Now, Obama voters seem not only unenthused, but downright detached. Most of those young people who, in 2008, organized phone banks on college campuses and rode buses to battleground states to knock on doors seem to have little to say about the Obama presidency so far. Many seem uninspired by, or even uninterested in, the details of his legislative plans.
Or, as Shavanna Miller, a recent college graduate who works in social media in Washington, D.C. put it, “I kept hearing, ‘WTF has Obama done so far?’”
She added: “It just seemed time to investigate a bit.”
That investigation led to the founding of a new, colorfully named website detailing Obama’s actions, WhatTheF___HasObamaDoneSoFar.com (You get the idea).
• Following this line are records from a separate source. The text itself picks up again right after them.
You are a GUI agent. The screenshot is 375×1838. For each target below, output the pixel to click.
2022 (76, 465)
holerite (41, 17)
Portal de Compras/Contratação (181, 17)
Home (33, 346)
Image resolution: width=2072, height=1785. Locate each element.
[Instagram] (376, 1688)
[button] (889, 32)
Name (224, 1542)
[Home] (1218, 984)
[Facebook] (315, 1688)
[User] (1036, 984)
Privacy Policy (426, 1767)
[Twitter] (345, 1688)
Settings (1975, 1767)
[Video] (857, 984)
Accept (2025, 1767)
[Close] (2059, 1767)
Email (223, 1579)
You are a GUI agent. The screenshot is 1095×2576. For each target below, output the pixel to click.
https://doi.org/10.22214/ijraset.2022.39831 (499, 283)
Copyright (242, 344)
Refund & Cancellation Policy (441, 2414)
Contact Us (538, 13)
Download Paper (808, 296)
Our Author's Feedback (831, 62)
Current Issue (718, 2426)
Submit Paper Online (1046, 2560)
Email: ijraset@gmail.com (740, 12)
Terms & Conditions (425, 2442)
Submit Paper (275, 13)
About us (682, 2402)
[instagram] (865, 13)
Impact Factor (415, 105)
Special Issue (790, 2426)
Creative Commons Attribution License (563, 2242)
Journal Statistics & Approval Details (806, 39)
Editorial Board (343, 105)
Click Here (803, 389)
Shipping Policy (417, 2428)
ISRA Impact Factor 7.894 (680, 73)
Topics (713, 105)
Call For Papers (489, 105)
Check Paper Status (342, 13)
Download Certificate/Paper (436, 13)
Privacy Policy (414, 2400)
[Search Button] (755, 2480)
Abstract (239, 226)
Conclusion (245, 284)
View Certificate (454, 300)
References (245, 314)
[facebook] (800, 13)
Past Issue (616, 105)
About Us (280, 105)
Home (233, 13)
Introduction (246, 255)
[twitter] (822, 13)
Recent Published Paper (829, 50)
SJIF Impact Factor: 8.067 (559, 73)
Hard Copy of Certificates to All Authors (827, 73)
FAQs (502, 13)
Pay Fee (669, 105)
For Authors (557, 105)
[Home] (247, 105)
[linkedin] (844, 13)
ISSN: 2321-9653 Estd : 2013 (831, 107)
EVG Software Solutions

Miller and two web developer friends, Richard Boenigk and Will Carlough, coded the site over the weekend and launched it this week, and have so far received a warm reception on social networking sites like Facebook and Twitter (Questlove, drummer for the band The Roots, suggested that Obama make the page his “official website”).
The site takes a simple premise — the fact that few Obama supporters seem to be aware of the administration’s agenda — and provides a simple solution: A Twitter-sized factoid summarizing a domestic or foreign policy accomplishment and a button — with phrases like, “I’m unimpressed” or “That doesn’t affect me personally so who cares” — to click for more of the same. There’s also a link for user submissions, which have already arrived in a steady stream, according to the site’s creators.
The idea seems a tidy riposte, sized for the digital age, to conservatives and Tea Party activists who allege the Obama administration has done little if anything to pull the country back from the brink of the economic downturn. Democrats so far have struggled to craft an effective response to that argument; after only a few hours of work, Miller, Boenigk and Carlough seem to have succeeded where they failed.
But as the creators explained, the site isn’t just a response to Obama’s opponents, or even to those uber-aware liberals who manage to keep tabs on Obama and “would prefer to see dissertations instead of one-liners,” as Miller put it. Instead, she added, the site is simply a “morale boost” of sorts, “even if it only lasts for a 48-hour viral web cycle before everyone goes back to being defeatists.”
The site, of course, is unlikely to change minds, as even it’s founders admit.
“I think conservatives these days are actually more aware of Obama’s accomplishments than liberals are,” Boenigk said. “It’s strange that half the country can think he’s destroying America while the other half is underwhelmed that he’s not doing more. Liberals should be at least as happy with what Obama has done as conservatives are upset with it.”
But perhaps the site will at least reinvigorate some otherwise disaffected liberals, especially as the 2012 election approaches and Obama prepares to spar with Republican leaders over issues like tax cuts, education and health care.
Or maybe it will just restore the time-honored place of profanity in our politics.
“Making curse words more socially acceptable in political discourse” is how Carlough jokingly described the site’s mission. “I find that censor bleep so irritating.”